It is really time to take the bull by the horn, bite the bullet and announce some bold structural reforms to get the slowing economy moving again. It calls for land and labour reforms, creating better enabling business environment for domestic and foreign players, better infrastructure, developing skilled  workforce etc for a new India led by Prime Minister Narendra Modi.

And it is Modi's A-team led by India's first women finance minister Nirmala Sitharaman, road transport and small and medium and micro industries minister Nitin Gadkari, railways and commerce and industry minister Piyush Goyal, and petroleum and steel minister Dharmendra Pradhan, who will be expected to stand and deliver.

Fortunately, most of them not only have some prior experience but are also aware of the challenges that the economy faces as  the Modi government as it begins its second innings.  For 59-year-old Nirmala Sitharaman, the new portfolio is not really new, because she has already served as a minister of state with independent charge for corporate affairs as well as minister of commerce and industry for three years. Moreover, with a post graduate degree in economics from Jawaharlal Nehru University, she has the relevant qualifications and expertise to pull the economy from its current morass.

However, the challenges for her are many and complex. The non-banking financial institutions are suffering from a liquidity crisis, the farm sector is in acute distress and the small scale industries are in pain especially after the government's demonetisation drive, consumption is falling with many sectors reporting poor growth or  even degrowth and companies are being forced to cut down on their investment plans and workforce, amidst  rampant  unemployment all around. She has a huge task ahead of her.

For 54-year-old Piyush Goyal, who has already proved himself with many firsts in the railway ministry, the real challenge will be on the trade front. Exports and imports have slowed down considerably with most countries adopting protectionist policies, especially the U.S., with its "Make in America" slogan. Goyal, a former investment banker, also has to ensure that India faces minimum collateral damage as a result of the ongoing U.S.-China trade war and its adverse impact on global trade. Entering into regional trade pacts could help Indian exporters as it is about making Indian goods globally competitive.

Thankfully, the Indian railways seems to be in a much better shape. Its finances and the quality of the services have improved, and many new initiatives have been launched. During his tenure, Goyal announced the launch of the first bullet train between Mumbai and Gujarat, delivered the first high-speed engine-less train, Vande Mataram Express, and saw the least number of train accidents in his tenure.

For the 62-year-old Nagpur MP, Nitin Gadkari, the medium small and micro industries players, would be expecting him to create the same kind of magic that he conjured up for roadways and highways sector, making him one of the most successful ministers. The MSME sector is already suffering from lack of credit flow from the banking sector and now also from the NBFCs, post the IL&FS fiasco, inadequate skilled workforce. little investments in R&D and regulatory bottlenecks . Getting this sector, which contributes nearly 40% to India's exports and 35% to the country's GDP, back on track, is important if India hopes to achieve 8% to 9% growth and generate the necessary employment.

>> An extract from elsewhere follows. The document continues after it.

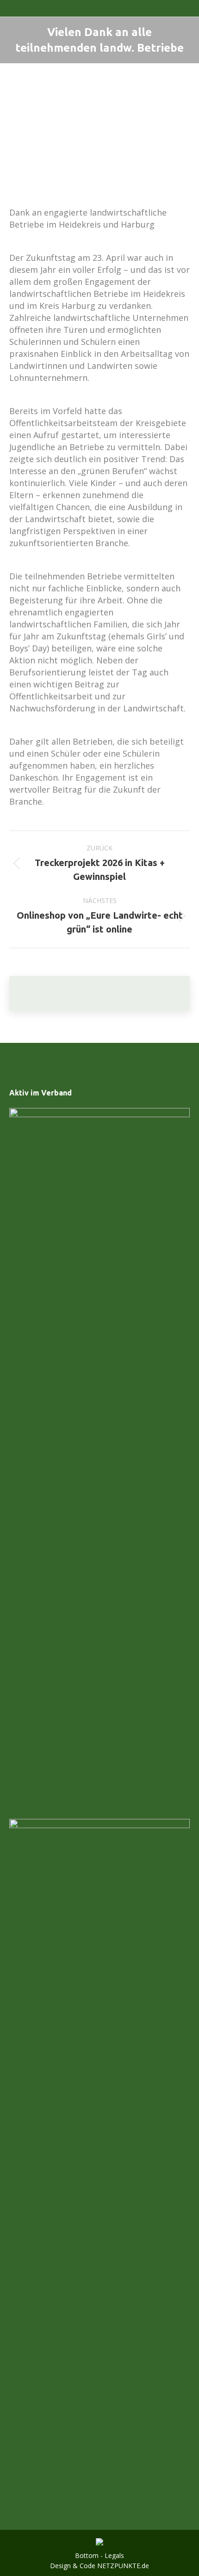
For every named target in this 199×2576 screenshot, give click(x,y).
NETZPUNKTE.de (123, 2565)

Meanwhile,  Gadkari has already outlined his plans for highways, which includes building a network of "world-class expressways" across the length and breadth of the country. Another challenge for him will be to get the electric vehicle infrastructure in place like setting up charging stations etc as electric vehicles increasingly become a reality on Indian roads.

Petroleum and steel minister Dharmendra Pradhan might not find the going as smooth in his second innings as it was in his first. His first innings started on a perfect note with crude prices touching a record low and staying low for most of his term. It also helped the  government reaping a bonanza in terms of tax collections. But with the U.S. imposing major trade sanction on Iran a major exporter of crude to India and Venezuela witnessing a sharp drop in its oil production, at a time when  prices are already high could pose a serious challenge for the government. How 49-year-old Pradhan uses his negotiating skills to ensure a continuous flow of crude supply in these times, will be interesting to watch. It will also be his responsibility to ensure that  the" boom and bust cycle" a regular feature of the Indian economy with low and high oil prices does not happen again.

Secondly, reviving the steel sector too will occupy a part of his time. The slowdown in the construction industry, the sharp fall in automobile production among other things, have adversely impacted the steel sector, not to forget dumping of steel by China in India as a fallout of the U.S.-China trade war.

The challenges are well known and so are the solutions. But it will call for a deep understanding of the ills of the economy, strong political will to resolve them, deft negotiation skills and fast implementation of policies. Will the ministers be up to their tasks will be clear in the next few months time.